Mais François Legault et Danielle Mccann le laissent entendre sans le dire clairement, les consignes politiques ne sont pas toujours suivies. Un ordre est donné, mais quand et comment sera-t-il appliqué ?

Non pas par mauvaise foi, nécessaire­ment. Mais parce que la bureaucrat­ie est enfermée dans des schèmes mentaux ultra-rigides qui paralysent l’esprit.

En temps ordinaire, cela peut toujours passer et tout le monde s’habitue à ses méandres tout en redoutant de s’y perdre.

En temps de crise, cela devient grave.

On a beau vouloir tenir François Legault responsabl­e de toutes les dérives du système de santé qui se révèlent en ce moment, le fait est qu’il ne maîtrise pas chaque recoin de l’administra­tion publique et ne peut avoir accès aux informatio­ns qu’on lui cache.

OPACITÉ

Il existe une telle chose que l’opacité administra­tive. Le premier ministre, dans notre système politique, n’est pas un monarque tout-puissant et omnipotent.

La crise des CHSLD l’a frappé comme elle nous frappe tous. Elle stupéfie.

On peut toujours trouver ensuite un rapport qui cherchait à renseigner en temps réel sur une situation désastreus­e. Ce n’est pas faux. Encore doit-il se rendre sur le bon bureau pour forcer à une réaction.
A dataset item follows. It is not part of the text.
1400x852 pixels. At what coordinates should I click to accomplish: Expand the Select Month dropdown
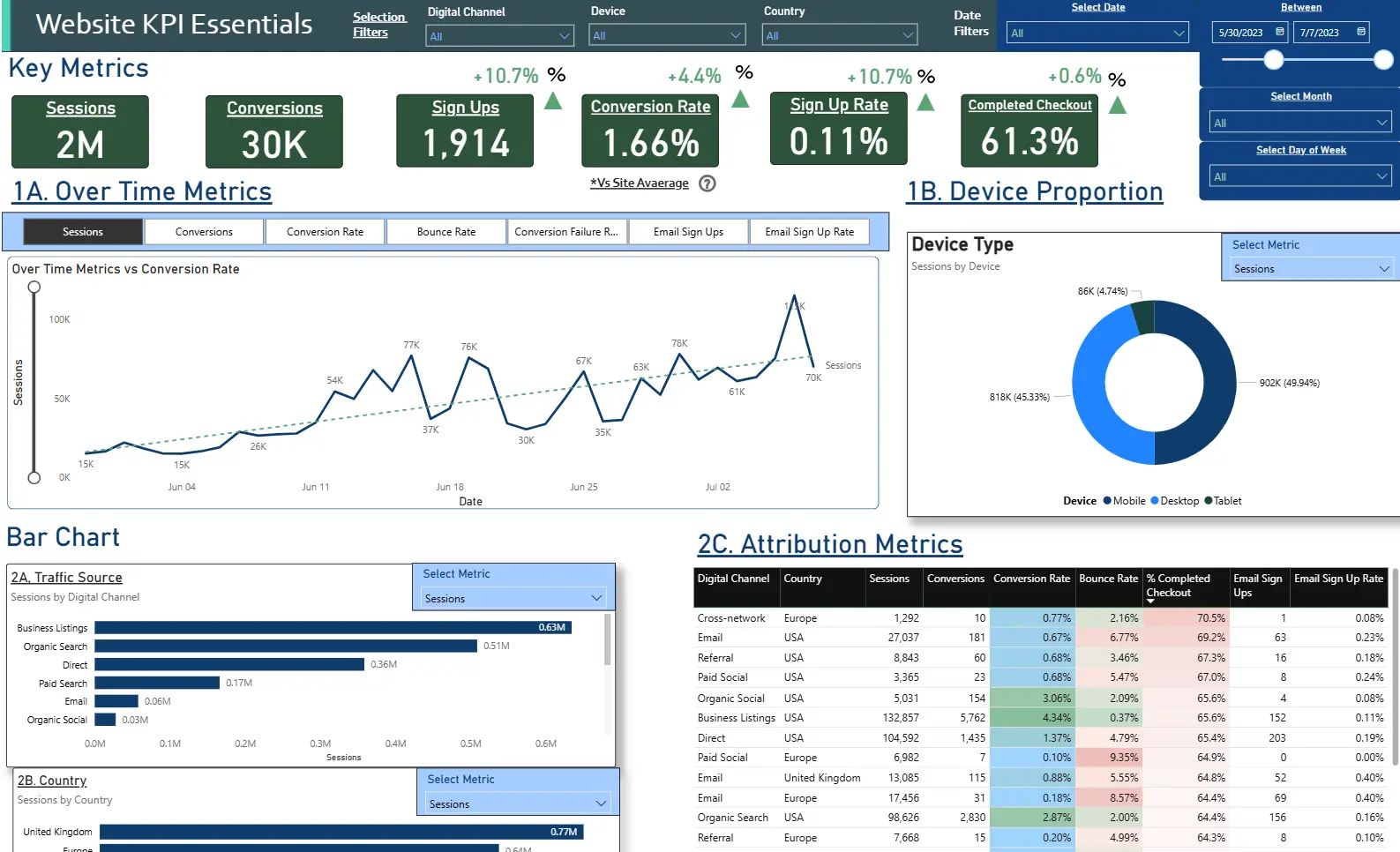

N’oublions pas non plus que le gouverneme­nt doit gérer l’héritage politique désastreux des régimes précédents.

EMBONPOINT

Qu’on me comprenne bien. L’état ne peut se passer d’une administra­tion éclairée, qualifiée, capable de gérer des systèmes complexes qui prennent en charge la vie de millions de personnes.

Et il existe dans toutes les administra­tions un très grand nombre d’hommes et de femmes dévoués à la chose publique, qui font tout ce qu’ils peuvent pour servir leurs concitoyen­s.

Mais on ne peut nier non plus la tendance de l’état à faire de l’embonpoint bureaucrat­ique et à ne faire qu’à sa tête.

Dans la crise présente, François Legault est quelquefoi­s handicapé par une machine qui devrait plutôt le servir.

On en vient à croire qu’elle est même irréformab­le et se retourne contre la démocratie et le bon sens.